Are spaces allowed between terms in N-Triples 1.1?

Hi Semantic Web community,

Is [1] a valid N-Triples 1.1 statement (notice there are no spaces
between the terms)?  I'm able to find evidence that says "yes" and
able to find evidence that says "no".  I think "yes" is correct here,
but the specification document is able to trick a casual reader into
believing "no", several SotA tools currently implement according to
"no", and the test case is ambiguous (see below).

[1] <x:y><x:y><x:y>.

No, [1] is not valid:

  * The N-Triples 1.1 specification says that "The simplest triple
    statement is a sequence of (subject, predicate, object) terms,
    separated by whitespace and terminated by '.' after each triple."
    Under a certain interpretation of the word 'simplest' this means
    that whitespace is required, because if a statement S that is
    expressed by a triple T can also be expressed by a triple T' which
    only differs from T in that is contains no whitespaces, it follows
    that T is not the simplest triple expressing S.

  * The N-Triples specification defines canonical N-Triples as "The
    whitespace following subject, predicate, and object must be a
    single space, (U+0020)."  This implies that whitespace indeed
    follows the subject, predicate, and object terms ("the whitespace"
    does not refer to the empty string).

  * rdflib 4.2.2 gives an error when parsing [1].

  * SWI-Prolog Semweb library 7.5.10 gives an error when parsing [1].

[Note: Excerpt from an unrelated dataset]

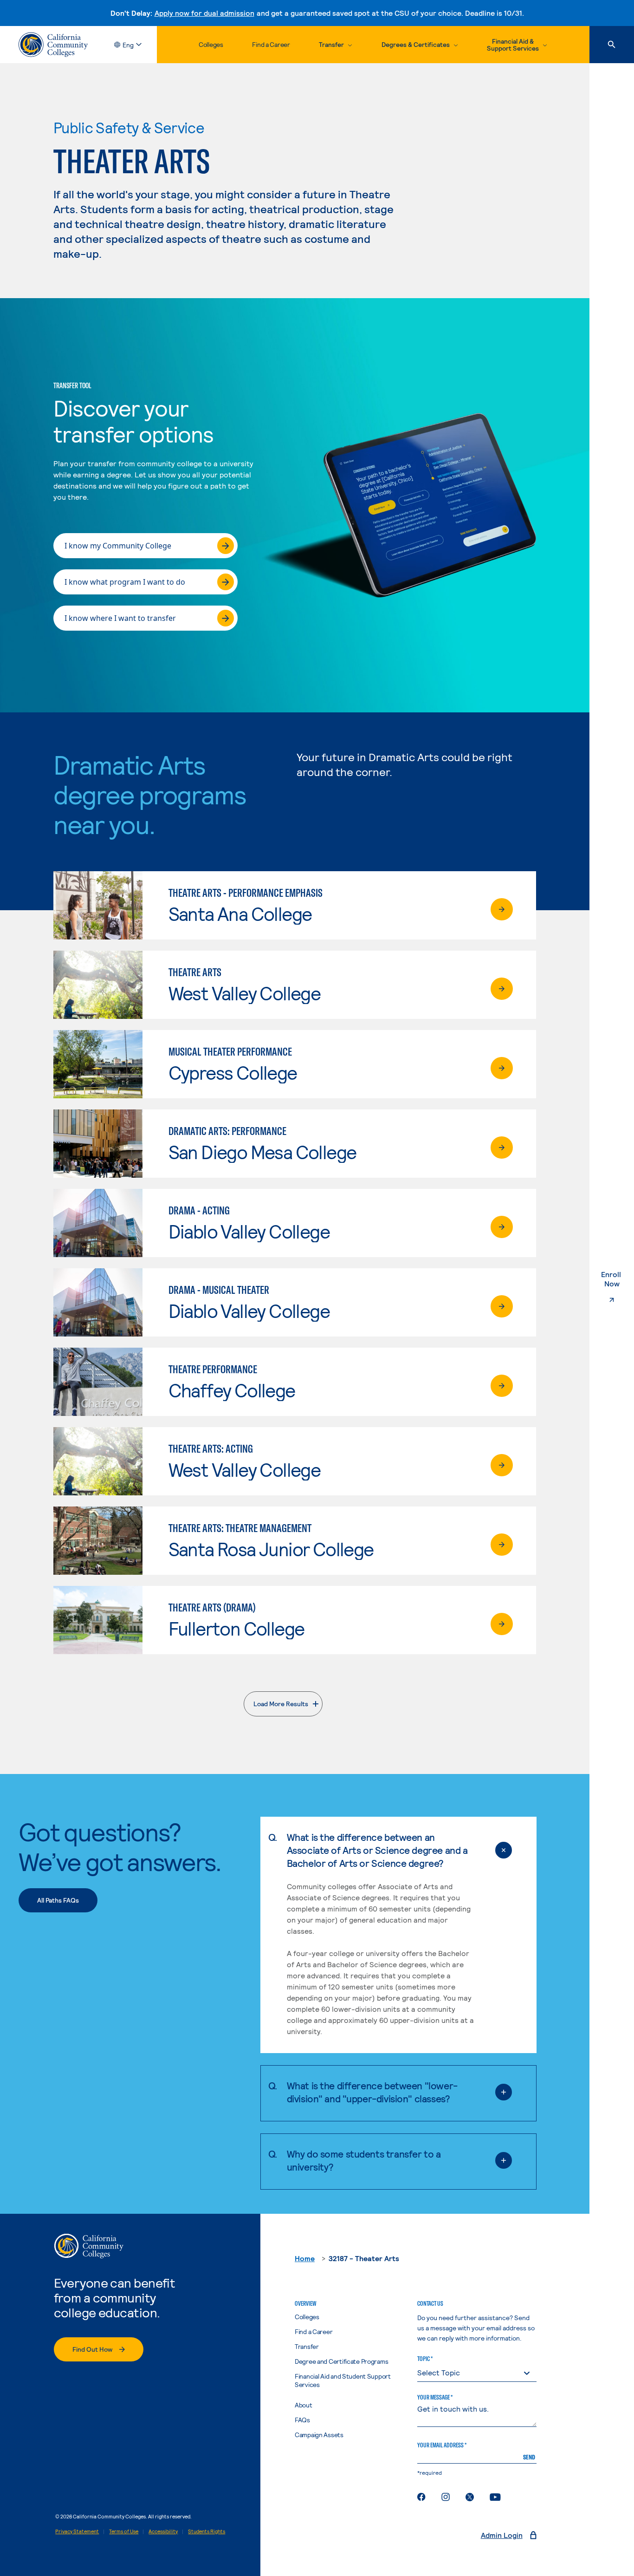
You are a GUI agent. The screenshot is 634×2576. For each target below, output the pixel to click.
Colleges (211, 44)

  * There is a test case called `#minimal_whitespace' which has value
    `rdft:approval rdft:Proposed', and according to the test suite
    vocabulary this means that the test is "proposed but not
    approved", so minimal whitespace is a proposal that is not yet
    part of N-Triples 1.1.

  * It should always be possible to easily split an N-Triple statement
    based on whitespace characters.

Yes, [1] is valid:

  * The N-Triples 1.1 specification clearly states that "triples are a
    sequence of RDF terms representing the subject, predicate and
    object of an RDF Triple. These may be separated by white space
    (spaces U+0020 or tabs U+0009)."

  * Serd 0.26.0 correctly parses [1].

  * Jena 3.0 correctly parses [1].

  * Raptor 2.0.15 correctly parses [1].

  * There is a test case called `#minimal_whitespace' which is of type
    `rdft:TestNTriplesPositiveSyntax'.

  * The N-Triples 1.1 specification says that "White space (tab U+0009
    or space U+0020) is used to separate two terminals which would
    otherwise be (mis-)recognized as one terminal."  This may imply
    that whitespace is not required for separating non-terminals?

What can we do to clear up the situation regarding the use of
whitespace in N-Triples?  I can file bugs for rdflib and SWI-Prolog
semweb.  Can someone improve the specification and/or test case?
Or... am I wrong and and is "no" the correct answer after all?

---
Best regards,
Wouter Beek.

Received on Wednesday, 28 June 2017 15:15:50 UTC